**Work order**:
Write the line that contains "Image resolution: width=523" and each one after it, word for word, ending with the final line of the data.

━━━━

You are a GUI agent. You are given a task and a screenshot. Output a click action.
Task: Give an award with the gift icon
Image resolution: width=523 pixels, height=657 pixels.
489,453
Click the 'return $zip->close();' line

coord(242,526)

━━━━

**Response for this exercise**:
Image resolution: width=523 pixels, height=657 pixels.
489,453
Click the 'return $zip->close();' line

coord(242,526)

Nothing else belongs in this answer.